By modelling the rituximab pharmacokinetics, dose adjustment was proposed in order to maintain overall plasma rituximab exposure in patients with plasmapheresis.

Introduction

Rituximab is a chimaeric monoclonal antibody approved for the treatment of non-Hodgkin's lymphoma, as monotherapy or in addition to chemotherapy [1], and rheumatoid arthritis [2]. It is also used for the treatment of chronic lymphocytic leukaemia [3], low-grade or follicular lymphoma and diffuse large B-cell lymphoma [4]. Given that rituximab leads to a rapid depletion of CD20-positive B cells in the peripheral blood, it has become an alternative therapeutic agent for several autoimmune diseases, such as thrombotic thrombocytopenic purpura (TTP) [5], cryoglobulinaemia or idiopathic membranous nephropathy [5, 6]. It has also gained interest in renal transplantation, as an induction therapy in anti-HLA-sensitized patients [7] or in ABO-incompatible kidney recipients [8], as well as for treatment of antibody-mediated acute renal allograft rejection [9].
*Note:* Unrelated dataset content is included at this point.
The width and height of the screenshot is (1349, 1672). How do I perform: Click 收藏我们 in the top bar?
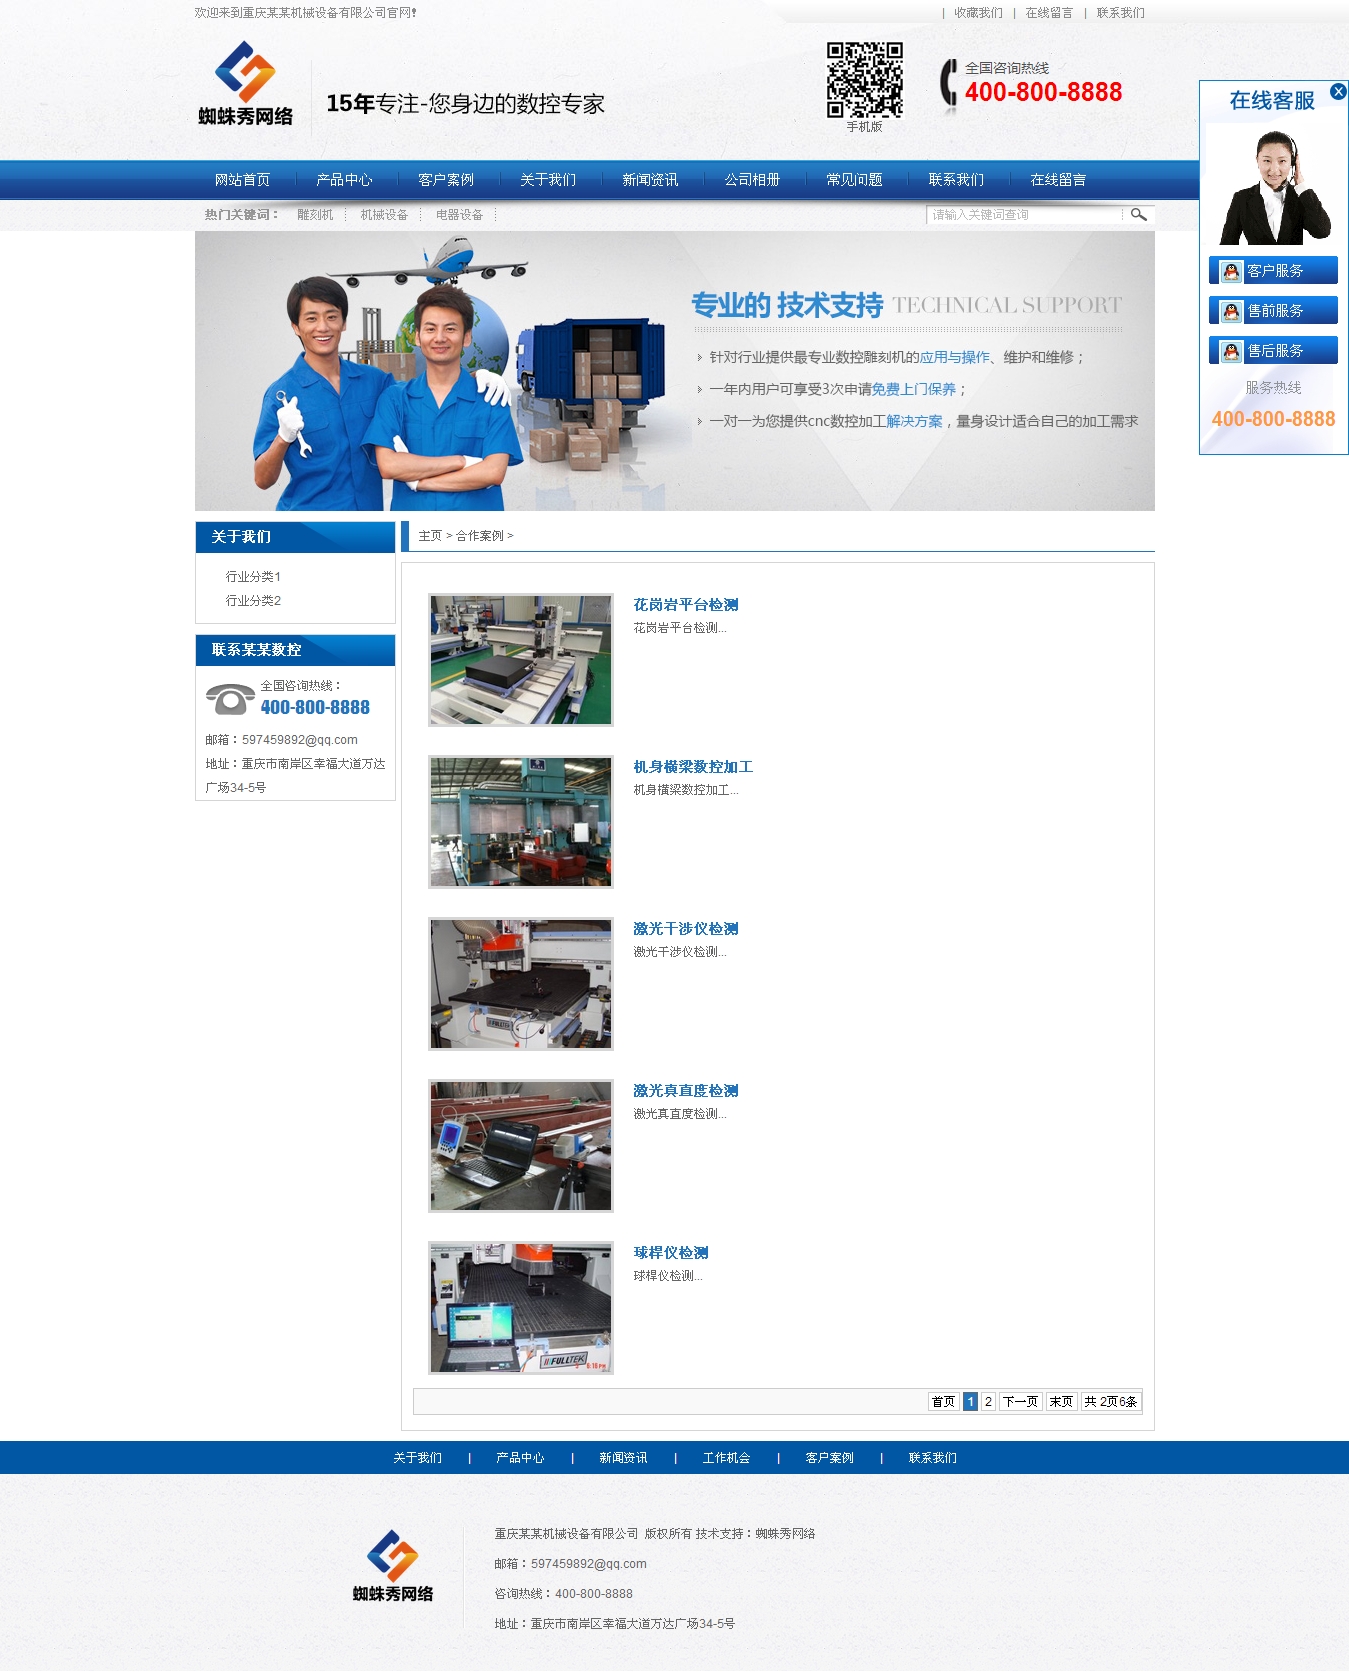[x=977, y=13]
In some conditions, such as cryoglobulinaemia, TTP or immunization in transplanted patients, plasmapheresis is used to remove circulating antibodies. The procedure consists of removal of blood, separation of blood cells from the plasma, and return of these blood cells to the body's circulation, diluted with fresh plasma or replacement physiological fluids, such as albumin solution. As all solutes in the plasma, including drugs [10, 11], can be removed by plasmapheresis, it is important to determine the effect of this procedure on the pharmacokinetics of rituximab. Given that this drug displays a small volume of distribution and a long elimination half-life [12] and shares the chemical properties of natural antibodies removed by plasmapheresis, a proportion of the dose administered, yet unknown, would inevitably be lost during the procedure. However, the literature on drug removal during plasmapheresis is sparse, with most publications consisting of case reports of overdoses, describing the effects of plasmapheresis on pharmaceutical agents [13]. Importantly, the impact of plasmapheresis on rituximab pharmacokinetics has not yet been reported.

The objective of this study was to compare pharmacokinetic parameters in patients treated with rituximab and multiple sessions of plasmapheresis with those of patients treated with rituximab but without any plasmapheresis sessions.

Methods

Patients, blood sampling and rituximab enzyme-linked immunosorbent assay

Between August 2008 and April 2009, a total of 20 patients hospitalized in two nephrology units of the Centre Hospitalier Universitaire of Toulouse were included in the study. The inclusion criteria were patients with an antibody-mediated disease requiring rituximab treatment. All patients gave written informed consent, and the study protocol was approved by the regional ethic committee (Comité de Protection des Personnes Sud Ouest I).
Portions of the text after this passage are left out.